Songklanakarin Journal of Science and Technology (SJST) (Jun 2023)
Production flow modeling based on BLE-based RSSI data with non-detectable areas
Abstract
This study presents a method for modelling manufacturing processes to predict key performance indicators (KPIs) such as cycle time using Bluetooth Low Energy (BLE) data. We consider BLE applications to be similar to Radio-Frequency IDentification (RFID) scenarios, with a single BLE scanner indicating a single working area. This work considers the case when Received Signal Strength Indicator (RSSI) data are unavailable in some areas, such as, when products are in temporary storage areas away from the production areas. We solve this problem with a Duration and Interval Hidden Markov Model (DI-HMM), in which time spent in production areas is represented as duration and those with absence data as intervals. To parameterize the DIHMM model, we propose a two-stage machine-learning problem based on a classification tree and a Hidden Semi Markov Model (HSMM).
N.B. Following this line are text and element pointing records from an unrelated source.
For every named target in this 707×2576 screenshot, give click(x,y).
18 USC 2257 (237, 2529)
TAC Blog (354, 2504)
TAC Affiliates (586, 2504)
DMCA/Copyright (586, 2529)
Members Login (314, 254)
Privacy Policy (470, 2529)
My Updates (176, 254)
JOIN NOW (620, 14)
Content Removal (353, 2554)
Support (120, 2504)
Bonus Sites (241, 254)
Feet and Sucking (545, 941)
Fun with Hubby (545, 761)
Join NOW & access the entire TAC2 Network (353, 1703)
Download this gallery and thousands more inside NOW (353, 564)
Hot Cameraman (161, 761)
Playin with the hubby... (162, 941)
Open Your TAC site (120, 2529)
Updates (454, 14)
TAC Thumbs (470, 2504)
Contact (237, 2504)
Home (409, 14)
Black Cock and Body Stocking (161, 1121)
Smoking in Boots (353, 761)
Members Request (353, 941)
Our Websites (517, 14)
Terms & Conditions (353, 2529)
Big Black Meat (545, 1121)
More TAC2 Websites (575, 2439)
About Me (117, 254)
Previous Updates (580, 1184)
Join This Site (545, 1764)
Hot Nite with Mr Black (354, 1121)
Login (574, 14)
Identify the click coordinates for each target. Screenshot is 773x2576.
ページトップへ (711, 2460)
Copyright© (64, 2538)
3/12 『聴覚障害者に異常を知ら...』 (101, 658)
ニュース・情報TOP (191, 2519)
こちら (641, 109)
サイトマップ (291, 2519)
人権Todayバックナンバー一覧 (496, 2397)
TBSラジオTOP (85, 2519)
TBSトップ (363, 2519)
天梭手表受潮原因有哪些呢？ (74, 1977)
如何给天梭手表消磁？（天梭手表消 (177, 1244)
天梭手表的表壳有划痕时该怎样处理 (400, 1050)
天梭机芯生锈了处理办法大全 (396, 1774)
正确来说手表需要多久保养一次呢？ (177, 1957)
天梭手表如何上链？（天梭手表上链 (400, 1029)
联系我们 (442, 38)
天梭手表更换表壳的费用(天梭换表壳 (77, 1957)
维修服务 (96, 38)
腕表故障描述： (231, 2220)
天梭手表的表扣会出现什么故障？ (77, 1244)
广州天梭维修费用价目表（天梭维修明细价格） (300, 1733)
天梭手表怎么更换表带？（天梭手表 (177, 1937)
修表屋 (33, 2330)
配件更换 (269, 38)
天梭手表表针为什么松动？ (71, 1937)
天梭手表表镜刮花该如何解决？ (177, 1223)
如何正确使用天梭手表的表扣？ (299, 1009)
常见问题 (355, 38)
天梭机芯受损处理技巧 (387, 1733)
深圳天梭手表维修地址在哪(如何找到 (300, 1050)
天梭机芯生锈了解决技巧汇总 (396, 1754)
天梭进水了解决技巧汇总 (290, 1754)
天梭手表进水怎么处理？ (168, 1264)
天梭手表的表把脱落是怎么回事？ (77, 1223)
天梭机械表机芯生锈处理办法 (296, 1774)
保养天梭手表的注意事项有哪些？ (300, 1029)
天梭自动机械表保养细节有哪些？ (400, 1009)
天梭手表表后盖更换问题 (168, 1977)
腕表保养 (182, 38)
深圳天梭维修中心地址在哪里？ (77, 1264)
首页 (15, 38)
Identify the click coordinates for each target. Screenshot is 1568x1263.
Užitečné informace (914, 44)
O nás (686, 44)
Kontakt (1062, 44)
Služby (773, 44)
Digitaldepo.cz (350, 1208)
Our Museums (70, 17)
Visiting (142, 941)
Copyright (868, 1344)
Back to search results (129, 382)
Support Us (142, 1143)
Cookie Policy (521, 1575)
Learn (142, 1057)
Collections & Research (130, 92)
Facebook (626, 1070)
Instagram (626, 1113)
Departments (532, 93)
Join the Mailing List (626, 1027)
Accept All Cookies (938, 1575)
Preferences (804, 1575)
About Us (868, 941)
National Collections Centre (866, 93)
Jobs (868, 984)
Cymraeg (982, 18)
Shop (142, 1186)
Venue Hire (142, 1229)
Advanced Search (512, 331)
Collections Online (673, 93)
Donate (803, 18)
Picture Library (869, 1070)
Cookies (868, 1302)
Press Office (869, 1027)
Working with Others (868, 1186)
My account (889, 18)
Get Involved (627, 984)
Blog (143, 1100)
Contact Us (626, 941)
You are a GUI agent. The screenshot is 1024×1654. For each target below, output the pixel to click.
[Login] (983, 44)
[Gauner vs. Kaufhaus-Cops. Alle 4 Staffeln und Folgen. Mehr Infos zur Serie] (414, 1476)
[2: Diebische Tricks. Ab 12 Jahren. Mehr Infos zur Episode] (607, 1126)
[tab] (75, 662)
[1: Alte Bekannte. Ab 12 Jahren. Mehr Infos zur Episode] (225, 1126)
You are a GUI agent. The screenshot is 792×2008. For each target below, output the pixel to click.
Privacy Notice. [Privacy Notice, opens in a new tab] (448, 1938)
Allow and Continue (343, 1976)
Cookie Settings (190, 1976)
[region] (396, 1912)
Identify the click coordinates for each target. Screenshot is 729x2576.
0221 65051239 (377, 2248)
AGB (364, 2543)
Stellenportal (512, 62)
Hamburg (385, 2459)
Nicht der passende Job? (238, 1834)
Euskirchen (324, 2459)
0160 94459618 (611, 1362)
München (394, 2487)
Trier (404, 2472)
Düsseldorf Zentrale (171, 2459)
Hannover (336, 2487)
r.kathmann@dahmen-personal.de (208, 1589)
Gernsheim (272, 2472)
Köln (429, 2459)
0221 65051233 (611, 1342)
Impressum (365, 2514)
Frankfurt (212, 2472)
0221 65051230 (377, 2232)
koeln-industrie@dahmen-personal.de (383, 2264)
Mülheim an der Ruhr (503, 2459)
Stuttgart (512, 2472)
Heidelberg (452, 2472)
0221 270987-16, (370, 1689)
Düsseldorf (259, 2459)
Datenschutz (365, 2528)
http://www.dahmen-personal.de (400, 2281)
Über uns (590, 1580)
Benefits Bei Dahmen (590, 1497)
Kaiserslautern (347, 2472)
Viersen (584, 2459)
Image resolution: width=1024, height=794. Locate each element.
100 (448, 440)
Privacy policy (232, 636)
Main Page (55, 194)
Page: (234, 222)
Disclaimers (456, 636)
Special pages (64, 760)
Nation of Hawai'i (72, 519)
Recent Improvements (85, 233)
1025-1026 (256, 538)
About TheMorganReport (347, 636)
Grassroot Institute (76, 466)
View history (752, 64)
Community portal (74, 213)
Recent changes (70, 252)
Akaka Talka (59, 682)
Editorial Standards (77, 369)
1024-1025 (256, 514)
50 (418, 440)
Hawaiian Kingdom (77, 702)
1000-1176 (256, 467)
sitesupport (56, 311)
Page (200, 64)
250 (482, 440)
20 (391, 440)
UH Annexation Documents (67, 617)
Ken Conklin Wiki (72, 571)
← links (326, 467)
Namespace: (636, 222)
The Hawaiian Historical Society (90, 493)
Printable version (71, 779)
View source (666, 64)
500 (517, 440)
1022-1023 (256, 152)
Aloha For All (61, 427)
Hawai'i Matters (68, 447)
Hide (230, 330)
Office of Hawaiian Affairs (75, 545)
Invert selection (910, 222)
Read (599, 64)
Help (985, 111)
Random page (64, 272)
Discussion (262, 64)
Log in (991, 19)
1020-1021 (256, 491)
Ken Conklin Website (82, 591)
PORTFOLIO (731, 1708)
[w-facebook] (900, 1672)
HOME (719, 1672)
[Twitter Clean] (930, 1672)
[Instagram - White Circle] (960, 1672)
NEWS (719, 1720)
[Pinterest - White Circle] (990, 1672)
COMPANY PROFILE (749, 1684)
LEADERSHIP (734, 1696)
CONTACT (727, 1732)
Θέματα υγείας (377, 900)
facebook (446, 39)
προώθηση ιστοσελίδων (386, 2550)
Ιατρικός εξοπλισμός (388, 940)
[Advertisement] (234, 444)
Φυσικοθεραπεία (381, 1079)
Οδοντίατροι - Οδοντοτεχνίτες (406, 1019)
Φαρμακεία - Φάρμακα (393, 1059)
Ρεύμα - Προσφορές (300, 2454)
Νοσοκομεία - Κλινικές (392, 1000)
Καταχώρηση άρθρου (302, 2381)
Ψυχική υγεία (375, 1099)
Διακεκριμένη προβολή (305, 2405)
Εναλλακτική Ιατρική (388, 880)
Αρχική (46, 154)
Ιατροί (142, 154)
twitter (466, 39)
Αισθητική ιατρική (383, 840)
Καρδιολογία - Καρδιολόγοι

To investigate the proposed model, the RSSI observation sequences are generated using MATLAB Bluetooth Toolbox and real-world experimentation. The runtime scenario compares estimated and original states, and the average accuracy of 100 test sequences is around 95%. In the offline forecast scenario, an estimated DI-HMM parameter is used to forecast 200 sequences, then compared with sequences with a vector distance with a similarity score of 0.4717.